## TASK REQUIREMENTS
Which lines run from the line containing "Screen dimensions: 1317x445" through the end of the records below? Reproduce them exactly, and nothing else.

## EXERCISE MATERIAL
+--

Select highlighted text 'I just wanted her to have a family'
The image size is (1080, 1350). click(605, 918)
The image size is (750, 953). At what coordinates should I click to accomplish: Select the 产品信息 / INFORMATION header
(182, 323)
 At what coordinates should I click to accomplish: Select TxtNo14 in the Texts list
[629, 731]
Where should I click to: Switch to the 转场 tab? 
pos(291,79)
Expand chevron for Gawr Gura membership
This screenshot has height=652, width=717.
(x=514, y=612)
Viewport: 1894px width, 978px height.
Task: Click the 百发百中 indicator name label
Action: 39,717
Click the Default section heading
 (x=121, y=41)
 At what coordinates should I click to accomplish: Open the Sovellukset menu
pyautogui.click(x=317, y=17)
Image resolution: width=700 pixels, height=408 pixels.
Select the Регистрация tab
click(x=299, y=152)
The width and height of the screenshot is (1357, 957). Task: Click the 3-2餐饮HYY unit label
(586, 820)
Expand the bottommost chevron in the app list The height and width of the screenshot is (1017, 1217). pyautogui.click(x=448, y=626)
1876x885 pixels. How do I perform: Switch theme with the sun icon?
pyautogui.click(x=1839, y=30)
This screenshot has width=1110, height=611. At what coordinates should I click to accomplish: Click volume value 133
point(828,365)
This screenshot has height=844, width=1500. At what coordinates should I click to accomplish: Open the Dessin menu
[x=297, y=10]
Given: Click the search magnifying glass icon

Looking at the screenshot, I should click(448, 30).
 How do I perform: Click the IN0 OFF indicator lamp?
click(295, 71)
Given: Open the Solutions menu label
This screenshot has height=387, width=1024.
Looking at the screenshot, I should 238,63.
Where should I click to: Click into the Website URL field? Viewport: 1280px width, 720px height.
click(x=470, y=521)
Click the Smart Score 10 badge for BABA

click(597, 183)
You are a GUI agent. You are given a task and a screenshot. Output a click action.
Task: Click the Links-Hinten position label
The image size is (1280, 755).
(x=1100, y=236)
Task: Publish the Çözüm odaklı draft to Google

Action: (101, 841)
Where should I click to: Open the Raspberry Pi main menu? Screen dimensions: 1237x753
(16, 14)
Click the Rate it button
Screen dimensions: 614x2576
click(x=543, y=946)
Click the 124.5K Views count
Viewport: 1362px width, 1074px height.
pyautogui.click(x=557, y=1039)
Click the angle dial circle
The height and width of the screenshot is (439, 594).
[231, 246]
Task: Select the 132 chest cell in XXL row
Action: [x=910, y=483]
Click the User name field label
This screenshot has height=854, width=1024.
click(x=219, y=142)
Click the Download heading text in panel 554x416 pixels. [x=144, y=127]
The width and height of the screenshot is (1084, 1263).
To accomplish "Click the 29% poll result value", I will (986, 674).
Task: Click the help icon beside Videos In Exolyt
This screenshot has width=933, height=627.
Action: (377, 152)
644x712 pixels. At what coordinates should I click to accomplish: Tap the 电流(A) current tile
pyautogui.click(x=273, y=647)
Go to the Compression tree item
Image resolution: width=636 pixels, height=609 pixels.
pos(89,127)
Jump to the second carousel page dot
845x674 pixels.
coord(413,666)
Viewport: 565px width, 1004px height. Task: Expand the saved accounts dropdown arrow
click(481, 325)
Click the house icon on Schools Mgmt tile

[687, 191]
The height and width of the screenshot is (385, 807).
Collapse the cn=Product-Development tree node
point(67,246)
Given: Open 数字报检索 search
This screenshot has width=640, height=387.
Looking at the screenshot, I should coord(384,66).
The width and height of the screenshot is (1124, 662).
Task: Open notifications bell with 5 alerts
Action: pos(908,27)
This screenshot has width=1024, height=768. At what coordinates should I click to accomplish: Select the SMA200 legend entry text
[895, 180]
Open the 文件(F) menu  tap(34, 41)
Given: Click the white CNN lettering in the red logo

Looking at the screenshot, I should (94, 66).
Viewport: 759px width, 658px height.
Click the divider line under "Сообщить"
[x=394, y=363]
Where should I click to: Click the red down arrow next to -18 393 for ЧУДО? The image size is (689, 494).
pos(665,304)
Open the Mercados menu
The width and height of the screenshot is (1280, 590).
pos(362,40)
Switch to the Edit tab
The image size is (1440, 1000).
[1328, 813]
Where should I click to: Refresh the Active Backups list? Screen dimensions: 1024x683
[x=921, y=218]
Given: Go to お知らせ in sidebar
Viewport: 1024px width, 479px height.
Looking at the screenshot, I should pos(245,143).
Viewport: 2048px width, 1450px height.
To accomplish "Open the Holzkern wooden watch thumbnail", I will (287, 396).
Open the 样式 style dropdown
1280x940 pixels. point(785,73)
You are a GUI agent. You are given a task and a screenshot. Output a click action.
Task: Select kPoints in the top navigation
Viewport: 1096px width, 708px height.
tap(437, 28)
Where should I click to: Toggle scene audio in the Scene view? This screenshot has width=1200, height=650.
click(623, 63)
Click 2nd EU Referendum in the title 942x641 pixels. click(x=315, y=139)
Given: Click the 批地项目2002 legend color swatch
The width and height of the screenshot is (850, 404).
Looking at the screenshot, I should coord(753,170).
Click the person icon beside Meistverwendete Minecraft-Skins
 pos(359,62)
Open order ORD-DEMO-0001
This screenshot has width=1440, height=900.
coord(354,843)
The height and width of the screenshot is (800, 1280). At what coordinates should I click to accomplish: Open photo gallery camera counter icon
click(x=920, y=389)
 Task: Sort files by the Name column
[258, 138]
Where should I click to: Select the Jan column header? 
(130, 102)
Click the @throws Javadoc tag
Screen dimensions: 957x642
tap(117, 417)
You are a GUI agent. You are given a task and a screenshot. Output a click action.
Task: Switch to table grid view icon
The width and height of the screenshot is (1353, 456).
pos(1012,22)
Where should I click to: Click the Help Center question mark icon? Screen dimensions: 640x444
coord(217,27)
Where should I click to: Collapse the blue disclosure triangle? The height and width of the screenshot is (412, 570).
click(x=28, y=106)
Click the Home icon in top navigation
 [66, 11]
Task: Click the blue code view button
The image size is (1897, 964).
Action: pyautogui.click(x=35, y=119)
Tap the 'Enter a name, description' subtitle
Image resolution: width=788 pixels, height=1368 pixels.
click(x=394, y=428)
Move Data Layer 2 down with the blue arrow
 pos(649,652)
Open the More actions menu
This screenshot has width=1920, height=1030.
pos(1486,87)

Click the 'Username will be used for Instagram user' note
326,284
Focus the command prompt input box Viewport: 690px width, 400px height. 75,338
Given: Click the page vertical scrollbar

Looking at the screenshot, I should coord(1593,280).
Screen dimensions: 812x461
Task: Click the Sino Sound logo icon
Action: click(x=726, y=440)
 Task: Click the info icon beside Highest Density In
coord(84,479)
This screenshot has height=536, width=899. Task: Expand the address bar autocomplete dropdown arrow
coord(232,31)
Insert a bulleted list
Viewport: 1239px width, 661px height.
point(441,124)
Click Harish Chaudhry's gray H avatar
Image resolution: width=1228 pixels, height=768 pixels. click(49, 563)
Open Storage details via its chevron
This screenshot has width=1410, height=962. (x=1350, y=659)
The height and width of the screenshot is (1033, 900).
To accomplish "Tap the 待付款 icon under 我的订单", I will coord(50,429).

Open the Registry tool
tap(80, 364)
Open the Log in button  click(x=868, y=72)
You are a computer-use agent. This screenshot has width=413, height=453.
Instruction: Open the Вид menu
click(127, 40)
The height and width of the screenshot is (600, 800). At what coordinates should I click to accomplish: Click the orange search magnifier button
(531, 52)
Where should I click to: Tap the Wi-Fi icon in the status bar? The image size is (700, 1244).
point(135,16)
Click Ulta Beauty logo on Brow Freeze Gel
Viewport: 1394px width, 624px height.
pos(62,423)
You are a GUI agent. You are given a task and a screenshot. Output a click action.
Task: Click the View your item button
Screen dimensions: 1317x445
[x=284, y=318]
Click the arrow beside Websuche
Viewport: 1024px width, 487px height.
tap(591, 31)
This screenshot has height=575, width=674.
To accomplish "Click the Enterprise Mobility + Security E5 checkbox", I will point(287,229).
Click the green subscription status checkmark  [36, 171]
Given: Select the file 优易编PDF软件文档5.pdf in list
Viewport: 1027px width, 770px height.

+--

## REPLY
Screen dimensions: 1317x445
[x=284, y=318]
Click the arrow beside Websuche
Viewport: 1024px width, 487px height.
tap(591, 31)
This screenshot has height=575, width=674.
To accomplish "Click the Enterprise Mobility + Security E5 checkbox", I will point(287,229).
Click the green subscription status checkmark  [36, 171]
Given: Select the file 优易编PDF软件文档5.pdf in list
Viewport: 1027px width, 770px height.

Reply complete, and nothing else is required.